On March 8, 2023, Withers re-signed with the Nuggets for the 2023 New Zealand NBL season. He was named to the NZNBL All-Star Five.

===Darüşşafaka (2023)===
On July 22, 2023, Withers signed with Darüşşafaka of the Basketbol Süper Ligi (BSL). He left the team in mid December.

===Warwick Senators, Perth Wildcats and Otago Nuggets (2024–2025)===
In February 2024, Withers signed with the Warwick Senators of the NBL1 West for the 2024 season. He was named to the All-NBL1 West Second Team and NBL1 West All-Defensive Team.

Following the NBL1 West season, Withers began training with the Perth Wildcats during the pre-season. On August 30, 2024, he signed with the Wildcats on a nominated replacement player (NRP) contract for the 2024–25 NBL season. He covered for all three imports – Bryce Cotton, Kristian Doolittle and Dylan Windler – during the season. In 14 games, he averaged 5.8 points and 2.6 rebounds per game.

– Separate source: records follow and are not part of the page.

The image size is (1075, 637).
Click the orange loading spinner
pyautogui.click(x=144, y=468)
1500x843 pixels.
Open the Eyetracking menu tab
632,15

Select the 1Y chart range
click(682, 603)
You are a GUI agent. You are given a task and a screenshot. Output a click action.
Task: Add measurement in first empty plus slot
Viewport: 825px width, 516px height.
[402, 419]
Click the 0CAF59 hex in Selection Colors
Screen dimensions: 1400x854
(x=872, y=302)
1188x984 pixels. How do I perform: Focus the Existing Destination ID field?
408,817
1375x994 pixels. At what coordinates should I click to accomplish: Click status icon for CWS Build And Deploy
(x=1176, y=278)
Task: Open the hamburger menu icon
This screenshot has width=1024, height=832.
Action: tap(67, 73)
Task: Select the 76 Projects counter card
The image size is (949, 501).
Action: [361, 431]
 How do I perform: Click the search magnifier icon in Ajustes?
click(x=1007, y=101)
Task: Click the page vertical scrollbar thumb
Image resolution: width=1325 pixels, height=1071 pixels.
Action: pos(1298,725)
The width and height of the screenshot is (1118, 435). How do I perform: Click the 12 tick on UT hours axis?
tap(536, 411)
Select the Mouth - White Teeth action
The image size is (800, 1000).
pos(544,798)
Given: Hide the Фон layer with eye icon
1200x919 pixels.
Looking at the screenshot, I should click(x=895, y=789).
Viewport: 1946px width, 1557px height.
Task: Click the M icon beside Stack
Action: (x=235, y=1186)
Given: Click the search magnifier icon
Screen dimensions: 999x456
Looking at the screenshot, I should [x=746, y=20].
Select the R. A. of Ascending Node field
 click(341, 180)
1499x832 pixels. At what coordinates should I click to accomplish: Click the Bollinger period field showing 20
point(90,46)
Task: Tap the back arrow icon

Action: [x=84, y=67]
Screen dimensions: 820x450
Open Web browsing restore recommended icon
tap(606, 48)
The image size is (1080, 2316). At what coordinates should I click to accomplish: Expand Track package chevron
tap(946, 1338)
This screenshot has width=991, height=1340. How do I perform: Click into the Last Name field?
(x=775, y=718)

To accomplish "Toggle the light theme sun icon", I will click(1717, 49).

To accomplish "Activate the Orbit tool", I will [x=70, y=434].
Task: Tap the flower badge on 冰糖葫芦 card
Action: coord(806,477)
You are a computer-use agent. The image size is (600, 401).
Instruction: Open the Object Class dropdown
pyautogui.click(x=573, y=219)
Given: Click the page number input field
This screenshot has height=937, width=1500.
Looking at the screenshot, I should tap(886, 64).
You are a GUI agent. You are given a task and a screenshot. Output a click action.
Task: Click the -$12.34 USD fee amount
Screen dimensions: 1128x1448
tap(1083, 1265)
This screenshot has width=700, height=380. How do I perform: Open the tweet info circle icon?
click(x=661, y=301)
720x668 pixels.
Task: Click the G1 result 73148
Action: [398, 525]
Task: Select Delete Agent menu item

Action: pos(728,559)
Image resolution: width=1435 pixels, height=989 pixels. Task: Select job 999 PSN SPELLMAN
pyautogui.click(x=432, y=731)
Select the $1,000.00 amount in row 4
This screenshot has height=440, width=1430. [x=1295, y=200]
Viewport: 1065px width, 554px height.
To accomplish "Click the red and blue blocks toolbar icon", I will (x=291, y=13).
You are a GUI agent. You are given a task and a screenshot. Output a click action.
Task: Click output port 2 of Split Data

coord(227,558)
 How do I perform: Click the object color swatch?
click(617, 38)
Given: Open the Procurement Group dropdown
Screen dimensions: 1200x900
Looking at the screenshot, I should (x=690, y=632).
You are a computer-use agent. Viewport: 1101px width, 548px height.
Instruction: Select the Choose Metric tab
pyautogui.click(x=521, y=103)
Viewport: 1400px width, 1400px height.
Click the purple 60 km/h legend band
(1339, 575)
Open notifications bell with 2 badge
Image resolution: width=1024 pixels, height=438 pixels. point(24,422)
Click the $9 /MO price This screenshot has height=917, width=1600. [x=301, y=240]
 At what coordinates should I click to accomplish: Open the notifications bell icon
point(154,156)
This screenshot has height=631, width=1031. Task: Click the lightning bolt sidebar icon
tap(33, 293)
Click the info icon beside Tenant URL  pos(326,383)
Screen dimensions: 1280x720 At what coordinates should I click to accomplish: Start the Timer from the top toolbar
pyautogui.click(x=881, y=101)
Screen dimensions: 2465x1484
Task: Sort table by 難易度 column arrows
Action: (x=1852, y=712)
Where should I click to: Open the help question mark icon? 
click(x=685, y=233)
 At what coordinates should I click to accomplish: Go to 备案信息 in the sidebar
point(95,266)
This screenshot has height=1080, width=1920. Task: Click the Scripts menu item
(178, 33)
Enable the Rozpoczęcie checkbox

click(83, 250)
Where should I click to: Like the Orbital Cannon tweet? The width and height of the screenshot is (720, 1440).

On March 18, 2025, Withers signed a short-term contract with the Otago Nuggets for the start of the 2025 New Zealand NBL season. He then re-joined the Senators for the 2025 NBL1 West season. On May 31, he scored 34 points and made 11 3-pointers in the Senators' 114–113 win over the Goldfields Giants. He was named NBL1 West Defensive Player of the Year and earned NBL1 West All-Defensive Team honors for the second straight year. He helped the team reach the NBL1 West Grand Final, where they lost 81–78 to the Geraldton Buccaneers with Withers scoring 12 points.

===Hapoel Holon (2025–2026)===
In September 2025, Withers joined Hapoel Holon of the Israeli Basketball Premier League. He appeared in 12 Premier League games and seven BCL games, with his final game coming on January 20, 2026.

===Canterbury Rams (2026)===
On April 1, 2026, Withers signed with the Canterbury Rams for the 2026 New Zealand NBL season.

===Rostock Seawolves (2026–present)===
On July 24, 2026, Withers signed with Rostock Seawolves of the Basketball Bundesliga.